Em outras ocasiões, Isabel conseguiu agir preventivamente e evitar os motins. Recebia ligações dos presos, que contavam articulações para “virar a cadeia”. A ativista ia à penitenciária e pedia para ouvir presos, indicados em uma lista -entre os quais, estavam líderes do PCC (Primeiro Comando da Capital). Quase sempre, as reclamações eram sobre excessos cometidos atrás das grades.
“Eu falava: ‘Não vira. Espera. Vamos tentar resolver’. E negociava com o Estado”, disse Isabel. “Quando tinha rebelião, as direções falavam que era briga de facções. Como briga se só tinha uma facção? Era tudo por tortura, superlotação, falta de trabalho.”
Em março de 2015, Isabel recebeu uma ligação do diretor do Complexo Médico Penal (CMP), presídio na região de metropolitana de Curitiba que, semanas antes, tinha começado a receber presos da Operação Lava Jato, entre políticos, empresários e diretores da Petrobras.
“Ele me pediu pra ir lá, porque um dos ‘Lava Jato’ tinha tentado suicídio”, contou. Desde então, a ativista passou a frequentar o CMP duas vezes por semana, tornando-se próxima dos “figurões” -de José Dirceu a Marcelo Odebrecht, de Luiz Argôlo a Fernando Baiano. “Todos eles me tratavam com muito carinho”, diz a advogada.

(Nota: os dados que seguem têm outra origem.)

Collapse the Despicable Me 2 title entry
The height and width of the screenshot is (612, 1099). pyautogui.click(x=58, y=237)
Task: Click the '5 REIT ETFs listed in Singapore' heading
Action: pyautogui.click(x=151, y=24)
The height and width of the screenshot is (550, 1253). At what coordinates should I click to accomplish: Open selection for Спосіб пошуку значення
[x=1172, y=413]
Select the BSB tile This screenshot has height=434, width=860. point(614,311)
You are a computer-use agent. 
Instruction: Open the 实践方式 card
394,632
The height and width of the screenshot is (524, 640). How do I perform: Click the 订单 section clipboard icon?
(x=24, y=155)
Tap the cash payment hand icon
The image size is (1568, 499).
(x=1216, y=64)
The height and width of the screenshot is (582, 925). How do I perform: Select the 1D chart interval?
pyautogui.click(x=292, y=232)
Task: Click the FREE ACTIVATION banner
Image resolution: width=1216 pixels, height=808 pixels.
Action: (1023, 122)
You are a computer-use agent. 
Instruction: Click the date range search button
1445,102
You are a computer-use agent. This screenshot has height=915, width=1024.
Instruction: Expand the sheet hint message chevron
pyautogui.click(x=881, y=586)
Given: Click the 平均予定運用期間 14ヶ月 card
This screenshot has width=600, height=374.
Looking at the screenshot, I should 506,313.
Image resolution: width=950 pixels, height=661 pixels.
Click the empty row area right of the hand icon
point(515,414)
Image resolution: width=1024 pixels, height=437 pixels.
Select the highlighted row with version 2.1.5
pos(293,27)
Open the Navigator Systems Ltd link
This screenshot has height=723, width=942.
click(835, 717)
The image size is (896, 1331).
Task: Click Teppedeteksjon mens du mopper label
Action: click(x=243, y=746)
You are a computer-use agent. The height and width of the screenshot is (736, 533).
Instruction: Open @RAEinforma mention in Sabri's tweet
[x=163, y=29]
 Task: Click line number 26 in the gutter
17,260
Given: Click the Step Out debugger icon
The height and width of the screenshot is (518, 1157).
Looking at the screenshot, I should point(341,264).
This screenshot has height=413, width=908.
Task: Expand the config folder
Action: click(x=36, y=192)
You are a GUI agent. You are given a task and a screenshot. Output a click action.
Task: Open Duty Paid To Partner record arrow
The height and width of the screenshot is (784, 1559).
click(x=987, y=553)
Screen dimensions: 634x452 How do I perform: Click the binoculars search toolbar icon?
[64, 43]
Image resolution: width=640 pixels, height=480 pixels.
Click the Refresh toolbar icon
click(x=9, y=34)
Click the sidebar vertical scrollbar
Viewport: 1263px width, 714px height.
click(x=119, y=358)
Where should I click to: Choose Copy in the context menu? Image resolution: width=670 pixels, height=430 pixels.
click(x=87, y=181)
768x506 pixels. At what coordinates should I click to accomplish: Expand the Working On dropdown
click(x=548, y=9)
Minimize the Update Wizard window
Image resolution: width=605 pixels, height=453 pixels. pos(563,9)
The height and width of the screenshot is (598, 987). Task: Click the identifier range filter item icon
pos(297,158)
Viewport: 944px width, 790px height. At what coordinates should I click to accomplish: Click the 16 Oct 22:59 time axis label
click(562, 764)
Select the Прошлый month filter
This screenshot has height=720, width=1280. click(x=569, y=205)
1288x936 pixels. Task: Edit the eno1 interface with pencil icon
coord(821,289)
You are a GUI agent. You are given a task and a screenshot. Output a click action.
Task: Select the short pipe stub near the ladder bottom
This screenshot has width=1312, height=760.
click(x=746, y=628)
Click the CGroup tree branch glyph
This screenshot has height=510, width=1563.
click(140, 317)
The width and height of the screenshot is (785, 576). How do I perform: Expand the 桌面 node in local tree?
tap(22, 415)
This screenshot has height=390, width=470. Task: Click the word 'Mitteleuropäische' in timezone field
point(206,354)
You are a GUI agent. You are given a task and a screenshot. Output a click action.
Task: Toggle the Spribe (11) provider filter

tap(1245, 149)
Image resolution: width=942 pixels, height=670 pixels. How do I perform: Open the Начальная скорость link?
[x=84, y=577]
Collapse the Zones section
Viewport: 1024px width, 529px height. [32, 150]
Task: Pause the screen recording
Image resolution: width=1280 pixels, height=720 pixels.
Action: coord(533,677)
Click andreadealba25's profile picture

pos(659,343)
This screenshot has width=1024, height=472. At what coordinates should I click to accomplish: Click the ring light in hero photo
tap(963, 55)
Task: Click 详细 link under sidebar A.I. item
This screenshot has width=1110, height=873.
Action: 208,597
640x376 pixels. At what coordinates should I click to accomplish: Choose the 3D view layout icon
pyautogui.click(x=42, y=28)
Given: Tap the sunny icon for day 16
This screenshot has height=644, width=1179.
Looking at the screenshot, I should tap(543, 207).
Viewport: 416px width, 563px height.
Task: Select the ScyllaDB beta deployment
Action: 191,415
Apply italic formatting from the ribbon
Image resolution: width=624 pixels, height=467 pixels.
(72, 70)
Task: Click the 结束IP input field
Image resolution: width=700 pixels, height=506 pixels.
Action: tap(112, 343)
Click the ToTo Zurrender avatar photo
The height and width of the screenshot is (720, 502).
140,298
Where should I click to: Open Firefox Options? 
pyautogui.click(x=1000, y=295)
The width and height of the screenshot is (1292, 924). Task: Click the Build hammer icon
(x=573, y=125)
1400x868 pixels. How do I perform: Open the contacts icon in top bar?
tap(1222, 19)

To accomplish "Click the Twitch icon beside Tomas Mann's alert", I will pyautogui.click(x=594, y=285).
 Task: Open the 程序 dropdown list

Marcelo Odebrecht chegou a tirar dinheiro do bolso em diversas ocasiões para melhorar as condições do CMP. Doou 300 pares de tênis ao Conselho da Comunidade, que foram repassados aos presos. Em outra ocasião, comprou duas máquinas de lavar roupas industriais que custaram R$ 190 mil.
Mesmo quando progrediu ao regime semiaberto, Odebrecht continuou em contato com Isabel e ajudando a custear a festa de fim de ano que o Conselho promove nos 11 presídios de sua jurisdição. “Até ter começado essas brigas entre eles [a família Odebrecht], o Marcelo sempre ajudava, me atendia”, disse a ativista.
Isabel também destaca a inteligência de José Dirceu, que atuou como bibliotecário do CMP. Ela também acompanhou o petista, que escreveu suas memórias durante o período em que esteve preso na unidade.
“Ele revolucionou a biblioteca, catalogando livro por livro. Nesse último aniversário dele, liguei para dar parabéns”, contou.
Com Luiz Argôlo, ex-deputado federal pela Bahia, a ativista estabeleceu uma relação que define como sendo de mãe. “Uma vez por mês, a irmã dele vinha para fazer visita e ficava [hospedada] na minha casa”, revelou.
Mãe de nove filhos -seis “do ventre” e três “de coração”, segundo ela-, Isabel quer dedicar a aposentadoria a escrever suas memórias e a publicar oito livros que tem prontos: quatro de temática espírita e quatro com crônicas e histórias pessoais.
Sua ausência parece já ser sentida pelos presos. Não raro, diz ela, recebe ligações dos presidiários e seus familiares em seu telefone pessoal. E promete se manter por perto: “Saí, mas se tiver rebelião ou se precisarem de alguma coisa, vou estar por aqui”.